*TASK PROMPT*. Each line below containing the word "indicator" needs to be shown.

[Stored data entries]
§ §

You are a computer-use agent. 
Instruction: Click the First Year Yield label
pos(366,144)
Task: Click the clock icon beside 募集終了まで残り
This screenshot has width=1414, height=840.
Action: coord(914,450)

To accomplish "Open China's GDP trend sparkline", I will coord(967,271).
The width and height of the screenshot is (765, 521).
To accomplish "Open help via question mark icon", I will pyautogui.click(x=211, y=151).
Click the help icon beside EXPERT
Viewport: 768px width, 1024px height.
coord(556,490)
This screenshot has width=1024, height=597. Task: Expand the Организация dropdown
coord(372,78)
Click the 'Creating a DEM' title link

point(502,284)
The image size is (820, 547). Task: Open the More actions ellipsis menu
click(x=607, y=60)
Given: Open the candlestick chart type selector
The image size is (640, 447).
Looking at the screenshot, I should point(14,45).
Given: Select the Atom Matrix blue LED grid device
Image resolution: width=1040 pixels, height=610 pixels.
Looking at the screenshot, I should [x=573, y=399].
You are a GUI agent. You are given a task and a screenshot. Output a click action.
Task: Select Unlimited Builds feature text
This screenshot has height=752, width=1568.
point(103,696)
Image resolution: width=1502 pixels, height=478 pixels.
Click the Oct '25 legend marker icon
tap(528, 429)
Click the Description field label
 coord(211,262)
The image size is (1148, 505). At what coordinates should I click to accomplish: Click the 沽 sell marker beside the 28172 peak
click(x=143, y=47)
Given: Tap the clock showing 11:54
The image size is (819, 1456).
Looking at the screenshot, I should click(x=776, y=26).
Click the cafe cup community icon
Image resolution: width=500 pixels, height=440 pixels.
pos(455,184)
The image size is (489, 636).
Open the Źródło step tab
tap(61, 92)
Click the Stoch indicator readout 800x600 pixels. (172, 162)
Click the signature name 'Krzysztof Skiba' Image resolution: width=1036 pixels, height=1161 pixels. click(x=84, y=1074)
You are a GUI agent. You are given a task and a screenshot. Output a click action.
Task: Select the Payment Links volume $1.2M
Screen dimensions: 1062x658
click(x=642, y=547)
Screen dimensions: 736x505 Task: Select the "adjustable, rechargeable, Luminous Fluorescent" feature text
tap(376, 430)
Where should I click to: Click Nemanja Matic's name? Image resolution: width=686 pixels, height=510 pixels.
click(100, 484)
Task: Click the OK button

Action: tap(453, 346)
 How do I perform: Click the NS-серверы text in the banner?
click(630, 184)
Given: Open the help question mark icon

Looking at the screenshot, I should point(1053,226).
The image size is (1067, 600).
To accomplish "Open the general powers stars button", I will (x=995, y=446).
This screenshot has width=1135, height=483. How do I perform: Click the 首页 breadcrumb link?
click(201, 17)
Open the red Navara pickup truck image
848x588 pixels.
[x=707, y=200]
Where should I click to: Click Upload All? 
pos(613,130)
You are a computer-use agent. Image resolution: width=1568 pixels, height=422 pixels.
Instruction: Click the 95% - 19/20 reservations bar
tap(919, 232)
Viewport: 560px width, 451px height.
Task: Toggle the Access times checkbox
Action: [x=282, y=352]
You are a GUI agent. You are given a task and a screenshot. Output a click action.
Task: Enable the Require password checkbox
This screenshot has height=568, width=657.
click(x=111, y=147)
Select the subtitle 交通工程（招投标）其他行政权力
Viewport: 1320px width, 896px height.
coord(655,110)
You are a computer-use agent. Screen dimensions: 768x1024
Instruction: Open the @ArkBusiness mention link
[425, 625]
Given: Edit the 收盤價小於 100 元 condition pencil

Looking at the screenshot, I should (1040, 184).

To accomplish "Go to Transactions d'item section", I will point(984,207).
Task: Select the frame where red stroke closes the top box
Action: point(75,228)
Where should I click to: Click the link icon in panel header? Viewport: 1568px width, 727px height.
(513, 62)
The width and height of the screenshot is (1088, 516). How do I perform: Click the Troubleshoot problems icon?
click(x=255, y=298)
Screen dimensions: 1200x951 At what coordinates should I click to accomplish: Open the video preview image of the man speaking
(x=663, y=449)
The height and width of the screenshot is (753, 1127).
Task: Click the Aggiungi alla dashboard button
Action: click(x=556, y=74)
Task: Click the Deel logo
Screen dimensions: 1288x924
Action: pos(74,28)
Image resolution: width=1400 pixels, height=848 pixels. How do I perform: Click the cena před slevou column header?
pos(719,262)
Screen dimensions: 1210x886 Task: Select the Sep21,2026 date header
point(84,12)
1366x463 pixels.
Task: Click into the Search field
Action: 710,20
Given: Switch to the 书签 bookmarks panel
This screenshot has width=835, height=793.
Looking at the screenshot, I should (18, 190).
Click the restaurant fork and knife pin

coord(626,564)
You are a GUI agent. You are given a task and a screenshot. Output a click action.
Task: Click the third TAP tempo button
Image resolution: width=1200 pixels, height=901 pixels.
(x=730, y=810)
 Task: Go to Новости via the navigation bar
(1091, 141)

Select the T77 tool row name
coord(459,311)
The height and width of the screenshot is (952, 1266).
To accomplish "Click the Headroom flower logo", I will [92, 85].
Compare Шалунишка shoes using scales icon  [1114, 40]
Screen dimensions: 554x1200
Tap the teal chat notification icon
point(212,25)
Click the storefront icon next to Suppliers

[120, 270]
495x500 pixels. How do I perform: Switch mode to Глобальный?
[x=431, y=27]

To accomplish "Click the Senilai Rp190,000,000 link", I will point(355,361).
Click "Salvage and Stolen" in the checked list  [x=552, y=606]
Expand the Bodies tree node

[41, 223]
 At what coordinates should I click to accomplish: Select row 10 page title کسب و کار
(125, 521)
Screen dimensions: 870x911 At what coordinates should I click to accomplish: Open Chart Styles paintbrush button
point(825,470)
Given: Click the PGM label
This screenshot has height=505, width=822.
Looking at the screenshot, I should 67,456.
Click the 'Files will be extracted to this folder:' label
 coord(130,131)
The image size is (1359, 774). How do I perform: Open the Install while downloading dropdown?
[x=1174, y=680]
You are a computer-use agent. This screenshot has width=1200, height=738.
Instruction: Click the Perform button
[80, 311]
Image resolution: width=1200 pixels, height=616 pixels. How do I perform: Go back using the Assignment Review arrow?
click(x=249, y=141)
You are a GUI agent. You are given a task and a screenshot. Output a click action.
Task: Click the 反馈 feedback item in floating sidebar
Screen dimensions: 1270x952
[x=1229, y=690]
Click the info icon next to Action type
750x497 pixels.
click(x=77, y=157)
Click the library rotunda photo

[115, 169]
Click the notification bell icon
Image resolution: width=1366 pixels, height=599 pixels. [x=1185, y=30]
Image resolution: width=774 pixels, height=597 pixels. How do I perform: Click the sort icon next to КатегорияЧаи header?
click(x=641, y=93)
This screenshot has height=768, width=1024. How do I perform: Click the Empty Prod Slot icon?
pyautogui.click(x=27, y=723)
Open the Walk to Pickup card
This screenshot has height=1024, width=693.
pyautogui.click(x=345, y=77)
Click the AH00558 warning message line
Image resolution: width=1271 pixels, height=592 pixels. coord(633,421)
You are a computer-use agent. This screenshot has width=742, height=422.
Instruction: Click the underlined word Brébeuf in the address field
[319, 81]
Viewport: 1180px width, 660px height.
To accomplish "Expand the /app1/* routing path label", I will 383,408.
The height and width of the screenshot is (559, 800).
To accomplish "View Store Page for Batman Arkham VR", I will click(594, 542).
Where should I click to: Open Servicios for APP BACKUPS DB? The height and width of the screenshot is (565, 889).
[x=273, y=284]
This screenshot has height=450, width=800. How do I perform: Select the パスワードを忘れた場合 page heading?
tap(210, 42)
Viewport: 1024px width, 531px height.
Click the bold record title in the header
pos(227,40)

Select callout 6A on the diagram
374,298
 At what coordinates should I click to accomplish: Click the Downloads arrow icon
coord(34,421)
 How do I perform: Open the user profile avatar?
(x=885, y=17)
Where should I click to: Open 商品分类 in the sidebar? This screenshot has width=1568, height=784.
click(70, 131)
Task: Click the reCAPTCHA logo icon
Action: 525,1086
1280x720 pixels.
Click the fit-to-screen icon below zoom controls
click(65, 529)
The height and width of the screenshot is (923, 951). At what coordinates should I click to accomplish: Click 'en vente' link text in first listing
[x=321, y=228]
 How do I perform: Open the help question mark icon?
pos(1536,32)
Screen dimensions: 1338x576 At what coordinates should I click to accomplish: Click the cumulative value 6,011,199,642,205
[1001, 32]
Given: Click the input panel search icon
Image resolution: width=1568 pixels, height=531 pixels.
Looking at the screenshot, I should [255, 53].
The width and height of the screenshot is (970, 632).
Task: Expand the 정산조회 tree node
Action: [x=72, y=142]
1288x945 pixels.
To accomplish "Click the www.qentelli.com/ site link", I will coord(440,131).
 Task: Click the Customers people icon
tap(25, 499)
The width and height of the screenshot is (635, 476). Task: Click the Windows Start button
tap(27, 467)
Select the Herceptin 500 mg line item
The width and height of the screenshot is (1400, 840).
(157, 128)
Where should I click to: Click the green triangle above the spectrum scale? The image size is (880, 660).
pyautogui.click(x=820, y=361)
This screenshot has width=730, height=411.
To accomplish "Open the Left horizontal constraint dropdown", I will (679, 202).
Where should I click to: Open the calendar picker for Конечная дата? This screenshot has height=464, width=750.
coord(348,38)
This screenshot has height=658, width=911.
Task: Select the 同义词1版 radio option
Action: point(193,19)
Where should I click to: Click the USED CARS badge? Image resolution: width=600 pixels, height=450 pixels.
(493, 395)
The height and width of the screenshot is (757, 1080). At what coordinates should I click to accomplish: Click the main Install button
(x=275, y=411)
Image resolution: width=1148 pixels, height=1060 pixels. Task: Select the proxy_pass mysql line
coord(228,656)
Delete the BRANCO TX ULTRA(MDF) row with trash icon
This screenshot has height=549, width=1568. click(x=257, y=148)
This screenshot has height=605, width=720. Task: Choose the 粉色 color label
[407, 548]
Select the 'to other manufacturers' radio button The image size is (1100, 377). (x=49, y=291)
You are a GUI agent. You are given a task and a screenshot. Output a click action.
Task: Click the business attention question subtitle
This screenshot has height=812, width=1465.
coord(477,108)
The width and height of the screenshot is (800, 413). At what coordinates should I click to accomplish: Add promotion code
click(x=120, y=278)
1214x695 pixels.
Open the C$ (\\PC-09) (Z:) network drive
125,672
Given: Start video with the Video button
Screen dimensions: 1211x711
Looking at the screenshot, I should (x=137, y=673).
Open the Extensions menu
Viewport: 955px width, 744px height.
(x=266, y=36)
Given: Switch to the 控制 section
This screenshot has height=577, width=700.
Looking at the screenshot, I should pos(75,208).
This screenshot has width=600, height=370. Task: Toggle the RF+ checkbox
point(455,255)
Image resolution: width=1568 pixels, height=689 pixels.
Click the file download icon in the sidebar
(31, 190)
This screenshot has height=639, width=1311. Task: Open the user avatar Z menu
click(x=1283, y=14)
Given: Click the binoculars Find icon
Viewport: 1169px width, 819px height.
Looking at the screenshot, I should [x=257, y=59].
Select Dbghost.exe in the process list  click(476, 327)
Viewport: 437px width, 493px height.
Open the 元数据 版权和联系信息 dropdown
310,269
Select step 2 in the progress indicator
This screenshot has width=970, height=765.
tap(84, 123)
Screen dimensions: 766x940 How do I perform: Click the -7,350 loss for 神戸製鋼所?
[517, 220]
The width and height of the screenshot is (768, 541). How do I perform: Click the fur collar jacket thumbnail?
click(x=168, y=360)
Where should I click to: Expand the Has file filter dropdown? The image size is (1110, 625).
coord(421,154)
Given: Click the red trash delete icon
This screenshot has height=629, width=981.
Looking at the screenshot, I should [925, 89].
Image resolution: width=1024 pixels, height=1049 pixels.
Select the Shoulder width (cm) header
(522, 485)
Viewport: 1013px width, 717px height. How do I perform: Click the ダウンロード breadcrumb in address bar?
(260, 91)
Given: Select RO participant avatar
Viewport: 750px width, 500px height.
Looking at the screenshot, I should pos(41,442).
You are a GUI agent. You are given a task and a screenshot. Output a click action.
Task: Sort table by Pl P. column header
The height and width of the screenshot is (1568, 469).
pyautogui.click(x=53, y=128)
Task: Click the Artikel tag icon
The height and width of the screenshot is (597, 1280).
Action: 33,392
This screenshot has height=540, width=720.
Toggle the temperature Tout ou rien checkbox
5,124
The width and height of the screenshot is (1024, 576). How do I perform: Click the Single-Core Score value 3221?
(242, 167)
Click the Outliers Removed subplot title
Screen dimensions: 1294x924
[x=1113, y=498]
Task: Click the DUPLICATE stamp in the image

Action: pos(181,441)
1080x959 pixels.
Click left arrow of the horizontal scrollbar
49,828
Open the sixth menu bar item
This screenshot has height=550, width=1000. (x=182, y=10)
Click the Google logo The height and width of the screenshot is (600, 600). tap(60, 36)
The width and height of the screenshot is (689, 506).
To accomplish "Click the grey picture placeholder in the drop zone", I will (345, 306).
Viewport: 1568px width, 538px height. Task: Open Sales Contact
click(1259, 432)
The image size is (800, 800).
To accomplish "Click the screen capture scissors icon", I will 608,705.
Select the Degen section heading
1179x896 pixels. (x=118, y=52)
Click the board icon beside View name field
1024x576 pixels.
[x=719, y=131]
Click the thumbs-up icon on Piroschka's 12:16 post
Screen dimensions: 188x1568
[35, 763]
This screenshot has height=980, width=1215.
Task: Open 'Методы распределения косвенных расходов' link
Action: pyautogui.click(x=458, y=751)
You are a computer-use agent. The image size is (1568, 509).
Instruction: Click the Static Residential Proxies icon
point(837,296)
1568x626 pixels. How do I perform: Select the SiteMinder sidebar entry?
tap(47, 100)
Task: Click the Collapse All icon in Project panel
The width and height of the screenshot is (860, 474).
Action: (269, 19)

§ §

*EXERCISE RESULT*.
Click the Stoch indicator readout 800x600 pixels. (172, 162)
Select step 2 in the progress indicator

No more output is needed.